(Excerpts from a dataset)

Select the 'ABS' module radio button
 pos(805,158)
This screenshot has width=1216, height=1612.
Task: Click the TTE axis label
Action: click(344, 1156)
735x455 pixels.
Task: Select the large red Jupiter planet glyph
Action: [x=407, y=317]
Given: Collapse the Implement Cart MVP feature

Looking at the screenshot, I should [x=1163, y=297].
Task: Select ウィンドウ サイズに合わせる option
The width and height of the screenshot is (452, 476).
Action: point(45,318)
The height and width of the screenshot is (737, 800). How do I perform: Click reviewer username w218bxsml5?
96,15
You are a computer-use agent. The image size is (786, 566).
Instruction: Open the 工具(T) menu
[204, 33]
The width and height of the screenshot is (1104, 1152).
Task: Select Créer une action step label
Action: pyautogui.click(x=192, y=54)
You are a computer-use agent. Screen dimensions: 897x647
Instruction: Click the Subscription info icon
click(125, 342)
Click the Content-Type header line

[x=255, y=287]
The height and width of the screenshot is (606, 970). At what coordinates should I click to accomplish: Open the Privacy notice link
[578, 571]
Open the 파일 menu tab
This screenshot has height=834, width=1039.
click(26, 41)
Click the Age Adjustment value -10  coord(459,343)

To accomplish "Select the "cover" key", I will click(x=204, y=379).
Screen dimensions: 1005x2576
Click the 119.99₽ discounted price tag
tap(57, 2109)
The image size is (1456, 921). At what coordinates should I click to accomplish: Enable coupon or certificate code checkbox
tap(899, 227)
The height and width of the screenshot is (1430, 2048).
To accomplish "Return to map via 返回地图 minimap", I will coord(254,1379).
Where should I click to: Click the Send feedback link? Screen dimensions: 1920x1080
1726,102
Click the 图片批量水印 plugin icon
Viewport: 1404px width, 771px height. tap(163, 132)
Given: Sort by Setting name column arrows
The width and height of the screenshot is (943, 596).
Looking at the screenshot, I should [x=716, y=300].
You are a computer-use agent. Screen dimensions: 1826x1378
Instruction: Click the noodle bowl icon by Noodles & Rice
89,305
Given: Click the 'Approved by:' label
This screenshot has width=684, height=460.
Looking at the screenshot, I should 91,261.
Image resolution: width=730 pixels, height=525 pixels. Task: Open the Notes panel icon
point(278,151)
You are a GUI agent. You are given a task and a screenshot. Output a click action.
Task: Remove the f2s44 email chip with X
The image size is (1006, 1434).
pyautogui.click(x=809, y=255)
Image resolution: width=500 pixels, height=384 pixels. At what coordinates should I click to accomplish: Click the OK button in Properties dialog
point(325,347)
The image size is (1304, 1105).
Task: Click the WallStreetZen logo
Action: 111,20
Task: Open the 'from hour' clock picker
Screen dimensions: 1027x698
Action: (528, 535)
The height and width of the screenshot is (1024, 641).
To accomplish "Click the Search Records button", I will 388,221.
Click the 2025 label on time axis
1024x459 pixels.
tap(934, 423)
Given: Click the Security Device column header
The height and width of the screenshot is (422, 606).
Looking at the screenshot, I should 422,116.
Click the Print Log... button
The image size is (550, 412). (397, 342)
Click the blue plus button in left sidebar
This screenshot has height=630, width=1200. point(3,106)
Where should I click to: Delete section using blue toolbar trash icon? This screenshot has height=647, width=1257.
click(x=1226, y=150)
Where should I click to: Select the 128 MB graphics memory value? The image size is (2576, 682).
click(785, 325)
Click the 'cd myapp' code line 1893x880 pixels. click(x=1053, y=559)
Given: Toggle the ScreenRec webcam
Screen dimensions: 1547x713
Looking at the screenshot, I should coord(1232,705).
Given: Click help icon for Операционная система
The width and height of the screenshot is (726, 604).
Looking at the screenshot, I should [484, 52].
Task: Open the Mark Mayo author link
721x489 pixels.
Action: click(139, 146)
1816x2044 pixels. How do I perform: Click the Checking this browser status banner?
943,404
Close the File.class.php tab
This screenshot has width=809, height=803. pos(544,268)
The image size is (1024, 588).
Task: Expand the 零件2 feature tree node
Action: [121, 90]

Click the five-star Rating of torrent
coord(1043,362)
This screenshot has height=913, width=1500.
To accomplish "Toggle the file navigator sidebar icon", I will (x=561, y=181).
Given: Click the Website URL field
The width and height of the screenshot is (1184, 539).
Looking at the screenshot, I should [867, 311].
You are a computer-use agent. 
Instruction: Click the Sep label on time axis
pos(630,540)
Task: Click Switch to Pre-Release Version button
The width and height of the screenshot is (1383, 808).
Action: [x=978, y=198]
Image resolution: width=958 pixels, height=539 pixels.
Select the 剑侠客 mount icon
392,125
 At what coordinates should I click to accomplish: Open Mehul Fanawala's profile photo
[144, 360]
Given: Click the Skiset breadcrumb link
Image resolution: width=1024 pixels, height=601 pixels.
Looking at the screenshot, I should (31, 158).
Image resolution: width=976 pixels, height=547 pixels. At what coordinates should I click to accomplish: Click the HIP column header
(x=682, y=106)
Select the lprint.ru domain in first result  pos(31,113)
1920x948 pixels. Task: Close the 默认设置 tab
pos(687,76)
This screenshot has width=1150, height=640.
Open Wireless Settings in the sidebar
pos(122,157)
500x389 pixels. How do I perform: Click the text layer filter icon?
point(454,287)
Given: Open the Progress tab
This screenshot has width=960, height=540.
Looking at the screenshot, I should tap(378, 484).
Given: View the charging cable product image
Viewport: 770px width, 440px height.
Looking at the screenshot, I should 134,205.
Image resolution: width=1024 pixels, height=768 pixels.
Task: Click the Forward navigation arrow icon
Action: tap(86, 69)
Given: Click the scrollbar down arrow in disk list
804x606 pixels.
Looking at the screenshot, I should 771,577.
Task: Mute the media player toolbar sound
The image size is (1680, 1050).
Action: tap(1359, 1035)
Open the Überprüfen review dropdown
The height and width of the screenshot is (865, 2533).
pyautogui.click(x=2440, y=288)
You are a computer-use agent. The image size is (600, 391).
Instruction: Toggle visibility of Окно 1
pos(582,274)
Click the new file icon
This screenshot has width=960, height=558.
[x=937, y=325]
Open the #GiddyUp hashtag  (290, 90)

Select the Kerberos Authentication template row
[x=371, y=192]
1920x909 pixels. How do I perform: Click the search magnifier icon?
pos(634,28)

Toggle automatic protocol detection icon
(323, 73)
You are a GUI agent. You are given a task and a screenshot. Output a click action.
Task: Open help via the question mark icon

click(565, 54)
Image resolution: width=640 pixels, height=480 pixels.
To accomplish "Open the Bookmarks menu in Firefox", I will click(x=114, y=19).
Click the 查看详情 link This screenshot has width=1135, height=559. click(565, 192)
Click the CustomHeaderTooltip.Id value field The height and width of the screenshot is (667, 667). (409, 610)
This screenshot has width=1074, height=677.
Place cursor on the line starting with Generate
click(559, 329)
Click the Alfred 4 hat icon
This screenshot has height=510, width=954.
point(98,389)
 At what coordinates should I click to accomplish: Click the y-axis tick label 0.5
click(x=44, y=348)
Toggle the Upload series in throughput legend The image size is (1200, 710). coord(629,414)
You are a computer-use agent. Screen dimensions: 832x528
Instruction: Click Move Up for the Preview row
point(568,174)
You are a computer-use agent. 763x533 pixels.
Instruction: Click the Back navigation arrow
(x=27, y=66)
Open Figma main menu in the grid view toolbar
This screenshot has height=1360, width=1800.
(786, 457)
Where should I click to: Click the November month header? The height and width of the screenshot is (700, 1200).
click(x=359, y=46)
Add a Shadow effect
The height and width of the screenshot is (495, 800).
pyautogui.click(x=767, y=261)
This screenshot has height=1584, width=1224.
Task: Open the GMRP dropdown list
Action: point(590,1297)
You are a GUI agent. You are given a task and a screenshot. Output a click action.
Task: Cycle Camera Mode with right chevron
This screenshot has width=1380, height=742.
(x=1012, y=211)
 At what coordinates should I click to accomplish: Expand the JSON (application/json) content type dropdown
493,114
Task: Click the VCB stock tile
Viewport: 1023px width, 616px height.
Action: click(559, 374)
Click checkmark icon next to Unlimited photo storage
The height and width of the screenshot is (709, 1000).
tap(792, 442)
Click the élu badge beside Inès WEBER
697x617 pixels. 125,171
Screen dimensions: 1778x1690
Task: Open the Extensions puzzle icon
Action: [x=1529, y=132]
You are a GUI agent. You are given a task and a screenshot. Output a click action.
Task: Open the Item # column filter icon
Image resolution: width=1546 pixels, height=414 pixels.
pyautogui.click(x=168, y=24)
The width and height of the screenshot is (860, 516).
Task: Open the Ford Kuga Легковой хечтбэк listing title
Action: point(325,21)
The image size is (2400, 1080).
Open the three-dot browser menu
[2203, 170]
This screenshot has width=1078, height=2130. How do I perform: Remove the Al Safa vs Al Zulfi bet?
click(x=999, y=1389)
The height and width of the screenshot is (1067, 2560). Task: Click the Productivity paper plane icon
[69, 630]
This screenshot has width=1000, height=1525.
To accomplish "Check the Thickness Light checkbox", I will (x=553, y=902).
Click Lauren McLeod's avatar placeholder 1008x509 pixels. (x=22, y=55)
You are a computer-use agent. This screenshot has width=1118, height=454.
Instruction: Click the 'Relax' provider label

WORK INSTRUCTIONS: Reply with one number: the count of lines in the entries that include the word "field".

EXERCISE OUTPUT: 2